- **TEXT SECTION**
▶

Upland Chorus Frog

Scientific name: Pseudacris feriarum

Upland chorus frog
Upland chorus frog, Pseudacris feriarum.

These small brownish frogs are only found in a few places in Florida, but can be common in other habitats around the Southeast U.S. They have excellent camouflage for their leafy habitats, and only call after rain, so they can be difficult to find.


Small and bumpy, usually .75 to 1.5 inches long. They are usually brown to gray to reddish, often with three broken stripes down their backs and darker blotches. They also have a distinct wide dark stripe that runs from nostril and eye down along their sides.


Small and nocturnal, they are shy and hard to find. They usually only call after rainfall, and are found only in specific habitats, so they are hard to locate to study. They prefer moist, leafy areas that are not far from fresh, standing water to breed in like seasonal swamps or roadside ditches.


Insectivores. They eat mainly spiders, snails, beetles and other small insects.

Florida map, Upland chorus frogs

Habitat & Range


Although this frog is common in a good deal of its range, there are some areas it is considered at risk due to habitat loss from human land development. Until recently, the Upland chorus frog (Pseudacris feriarum) was defined as a sub-species of the Western chorus frog (Pseudacris triseriata), but scientists and researchers have been analyzing DNA and examining the lineage of these frogs.

◀

- **SUPPLIED MATERIAL**

▶

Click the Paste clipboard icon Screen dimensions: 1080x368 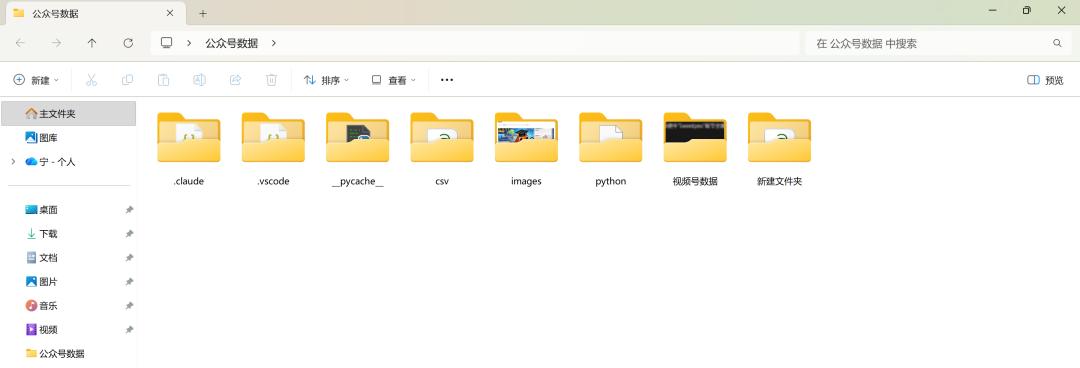[x=163, y=80]
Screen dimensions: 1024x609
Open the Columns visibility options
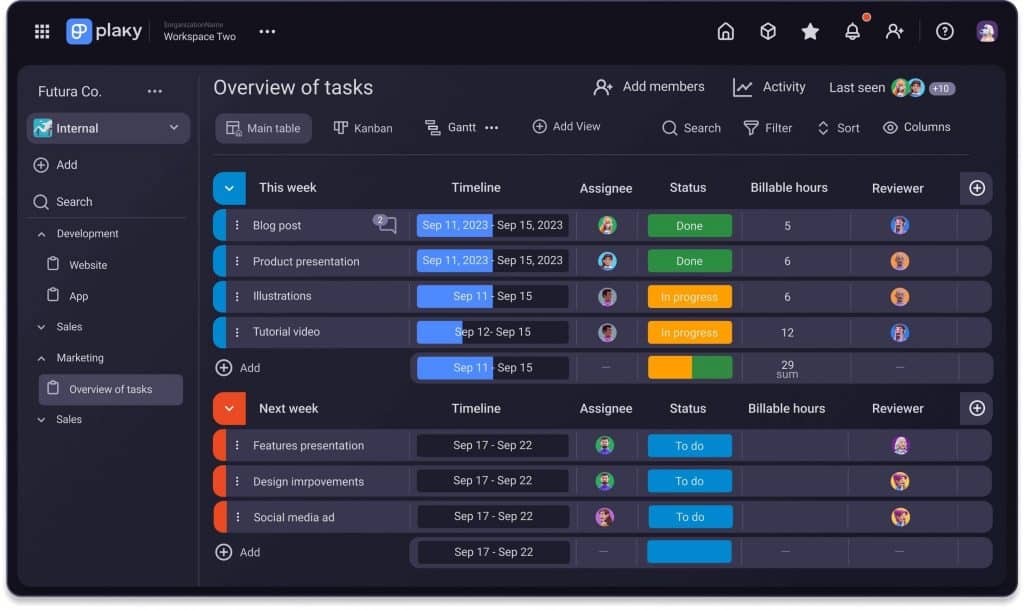pyautogui.click(x=916, y=127)
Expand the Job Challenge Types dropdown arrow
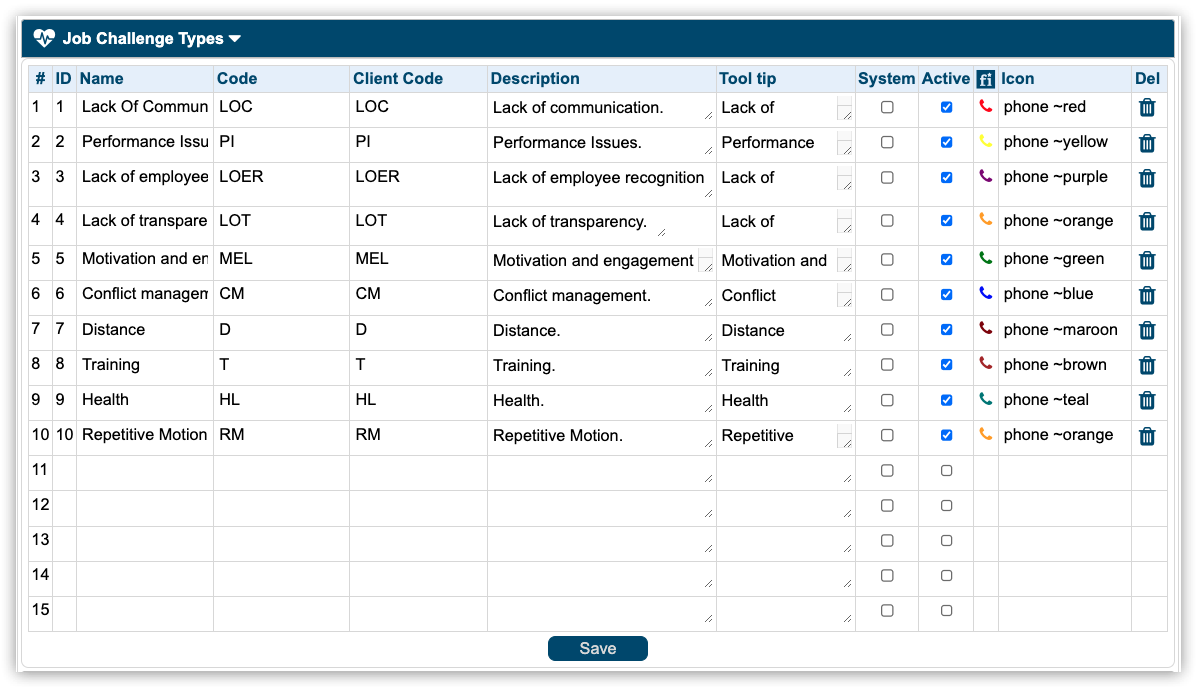This screenshot has height=687, width=1197. [235, 39]
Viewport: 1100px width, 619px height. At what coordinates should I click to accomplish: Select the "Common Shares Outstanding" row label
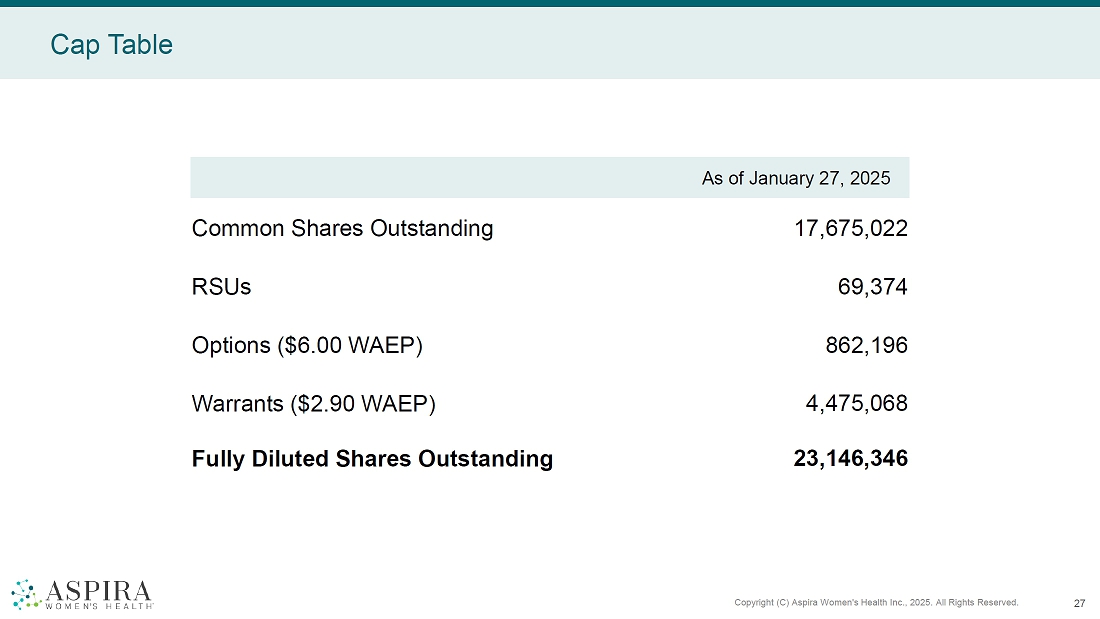point(342,228)
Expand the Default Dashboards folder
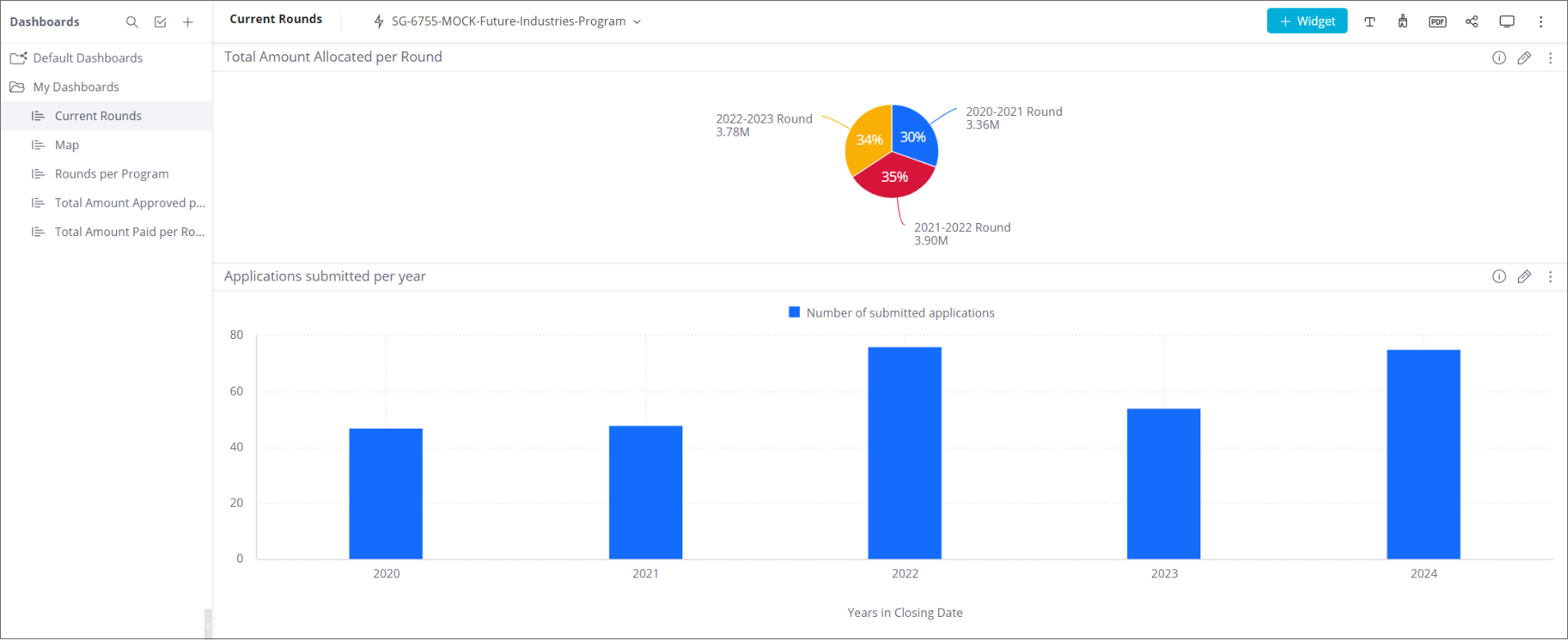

◀

- **WORK INSTRUCTIONS**
Print the passage from the upland chorus frog text starting at "These small brownish" and ending at "difficult to find.". Rely solely on the text about the upland chorus frog, not on the data.

- **TASK SOLUTION**
These small brownish frogs are only found in a few places in Florida, but can be common in other habitats around the Southeast U.S. They have excellent camouflage for their leafy habitats, and only call after rain, so they can be difficult to find.